According to Mike Triplett of the New Orleans Times-Picayune, linebacker Scott Shanle explained that, in his view, the NFL made the team’s habit of giving players cash for big plays into something far more sinister than it was.
He believes (as do plenty of others) that the league exaggerated the situation in order to justify making an example out of the Saints, which in turn would deter others from using bounties in the future.
Shanle said that terms like “cart-offs” and “knockouts” came from the hyperbolic lexicon of former defensive coordinator Gregg Williams. “Gregg said crazy stuff,” Shanle said. “If you take him literally, you’re gonna be locked up. But he was the best motivator I’ve ever been around.”

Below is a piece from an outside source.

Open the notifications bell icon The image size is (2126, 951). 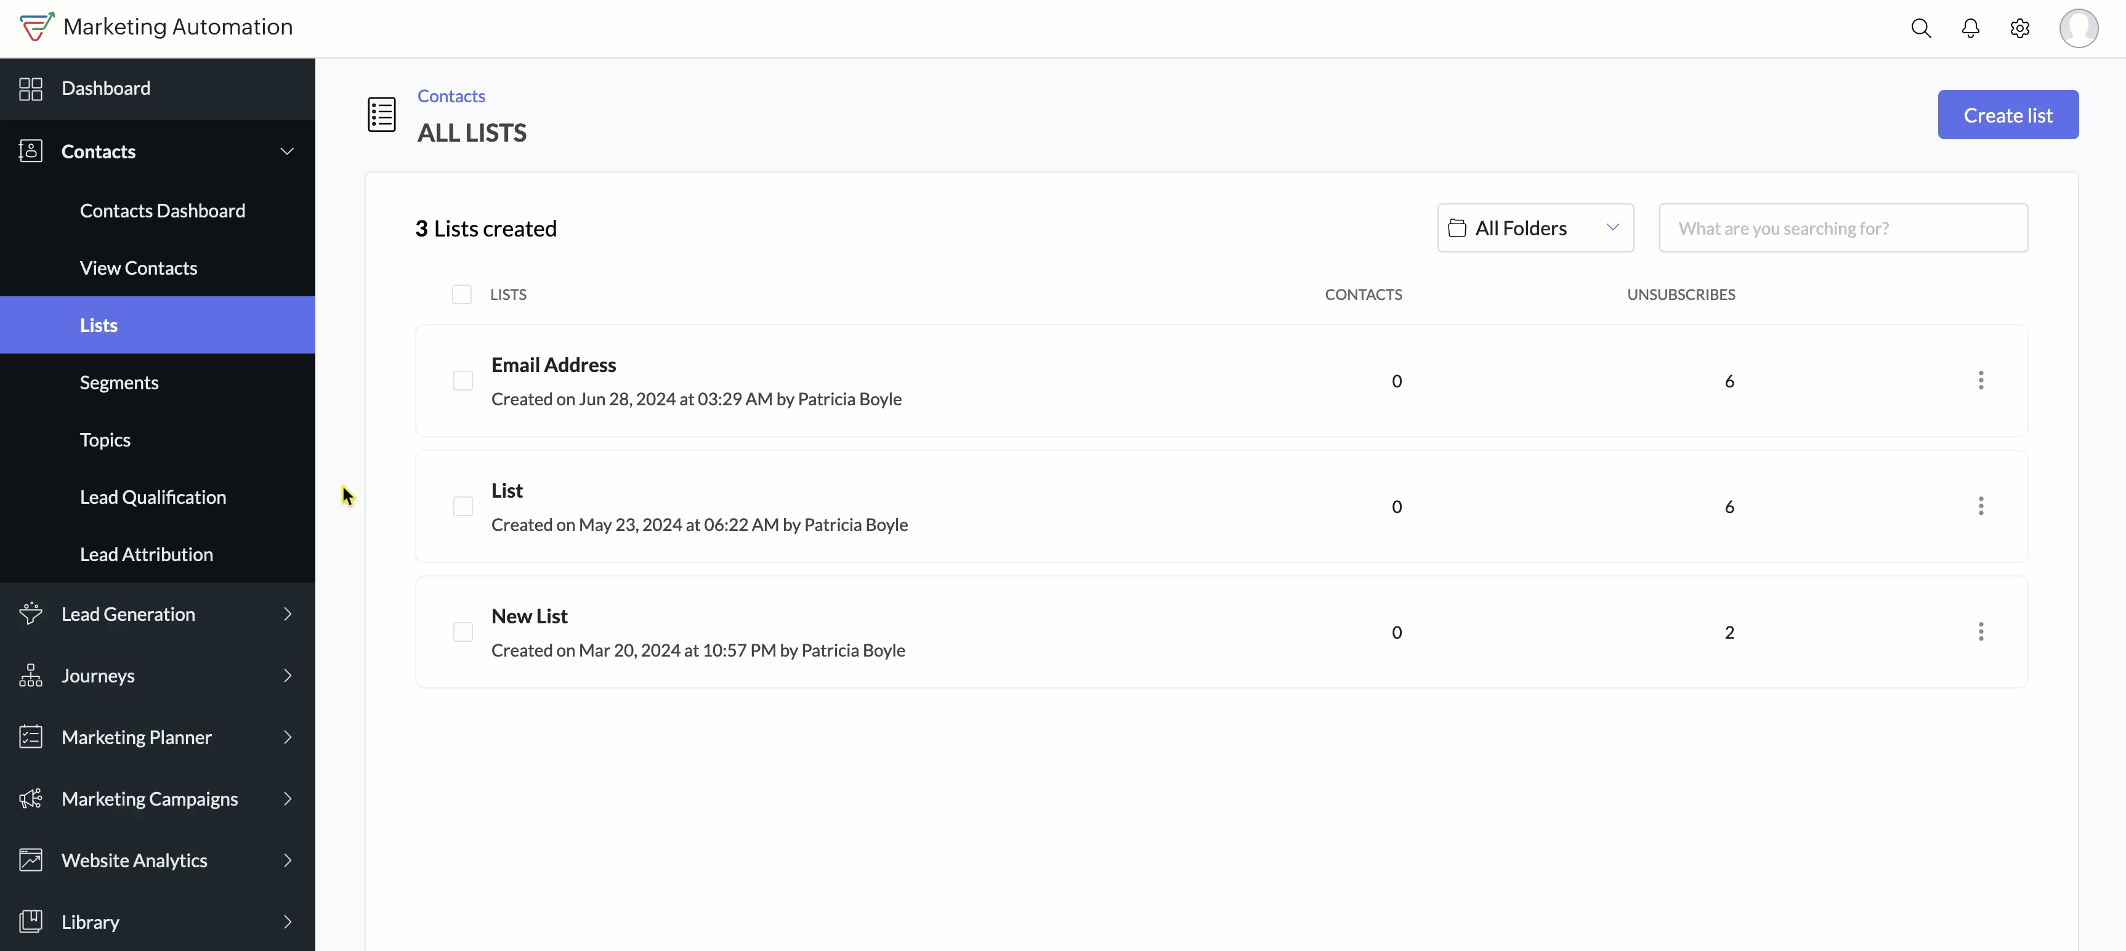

Shanle said that, if/when there’s a reunion of the Super Bowl XLIV championship team, he hopes Williams will attend.
“There’s been this picture painted that [Jonathan] Vilma was standing in front of the defense before every game picking out players to go after and offering money,” Shanle said. “It was blown up to be something more than it is.”
Actually, no one has painted that picture. The league has accused Vilma of offering $10,000 to anyone who knocked former Cardinals quarterback Kurt Warner out of a 2009 NFC divisional playoff game and anyone who knocked former Vikings quarterback Brett Favre out of the 2009 NFC title game. The league has produced no evidence to support that claim, but Vilma’s soundbite of choice continues to be that he never paid or intended to pay any money for injuries, which theoretically provides a safe harbor for eventually admitting he offered the money via the same cartoonish pre-game approach that Williams employed.
Still, Shanle held firm. “I never saw any money for injuring somebody exchange hands,” he said.
It doesn’t mean it didn’t happen, or that money didn’t change hands for big hits that incidentally and unintentionally injured the person who got hit. Still, until the NFL gives us something more than characterizations of evidence that may or may not match up with the raw data, there’s no way of knowing who’s telling the truth.